A military vehicle sped in from the direction of Lebanon, a few hundred meters away across the border, and drew up sharply at the camp. An Israeli soldier wearing white surgical gloves jumped down, slung his assault rifle over his shoulder and started shouting at the troops around him. Until then, most had been leaning on their rucksacks, trying to get some rest in the shade next to a couple of D-9 armored bulldozers, apparently unconcerned by the fighting in the distance.
"We almost got hit up on the hill," the soldier shouted, frantic now. "Move out of here. We've been exposed. They've got our coordinates. Move."
One of Hezbollah's rocket-propelled grenades had landed uncomfortably close to a nearby forward Israeli position.
PHOTO: AP
The soldiers jumped into their vehicles, arguing with each other as they turned their tracked armored personnel carriers around on the narrow dirt road and pushed back behind the tree line, hoping to be out of range. Others sweated as they loaded a pile of heavy shells into the back of a truck.
"Get those cars out of here," shouted another soldier. "Get into the bushes. Don't move in groups. Take the ammunition. Everybody needs to leave."
A moment later Israeli tanks and field guns, positioned further back from the border, started up a volley of shelling that lasted several minutes, raining down heavy fire at several targets over the hilltops deeper into Lebanon. A column of grey smoke rose from the fields.
But the expected Hezbollah attack did not come and an hour later the soldiers were only a few hundred metres back from their original position, some still sitting in the shade, others in command tents poring over their maps.
Israel's military censorship orders prevent the naming of places where its troops are deployed or where they cross the border into southern Lebanon as part of the now extensive ground operations against Hezbollah. But it is obvious to the many civilians living in northern Israel that there are positions like these all along the border.

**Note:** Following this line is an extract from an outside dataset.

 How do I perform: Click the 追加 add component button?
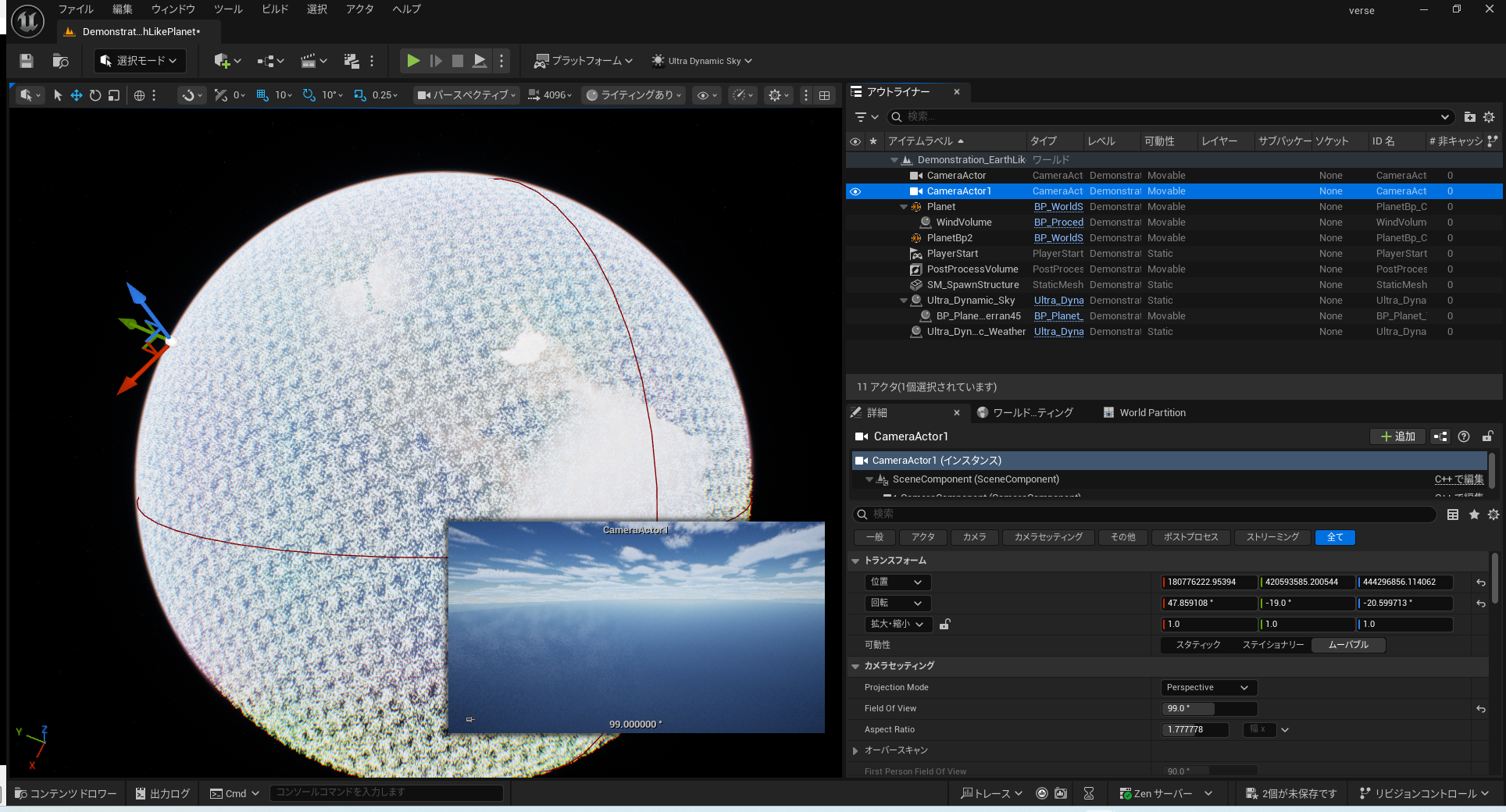click(x=1397, y=436)
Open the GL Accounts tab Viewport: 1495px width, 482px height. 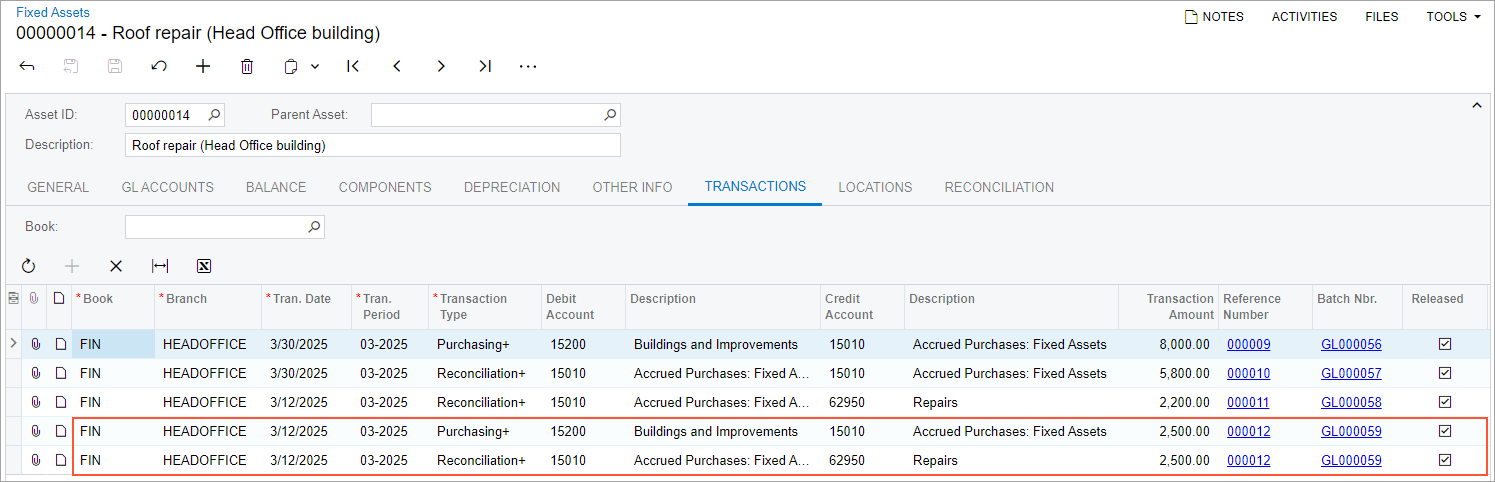tap(167, 187)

Thousands of troops, with tanks, armored vehicles and bulldozers, are massed in the north. It is also clear that the ground fighting, which has picked up pace in the past week, is harder than the Israeli military first anticipated. So far 20 troops have been killed.
At least 10 soldiers were injured on Monday in heavy fighting just inside the Lebanese border and one tank was destroyed.
Two crew were seriously injured when a military helicopter crashed on a hill in northern Israel, striking an electricity cable as it came down. Wreckage was spread over a wide area, setting fire to shrub land around it.
Israel says its forces have already taken the hilltop town of Maroun al-Ras and are pressing into the larger town of Bint Jbeil. From a distance Maroun al-Ras looks deserted, its dozen or so buildings sitting high on a hill overlooking northern Israel. It's strategic position is readily apparent to any onlooker.
Next to a dark grey, five-or-six-story, unfinished house is a mobile telephone tower and next to that is a smaller tower, which yesterday appeared to have fluttering from it a yellow Hezbollah flag, which has a raised fist holding up a Kalashnikov. Other identical flags stood in a small act of defiance on otherwise deserted hillsides.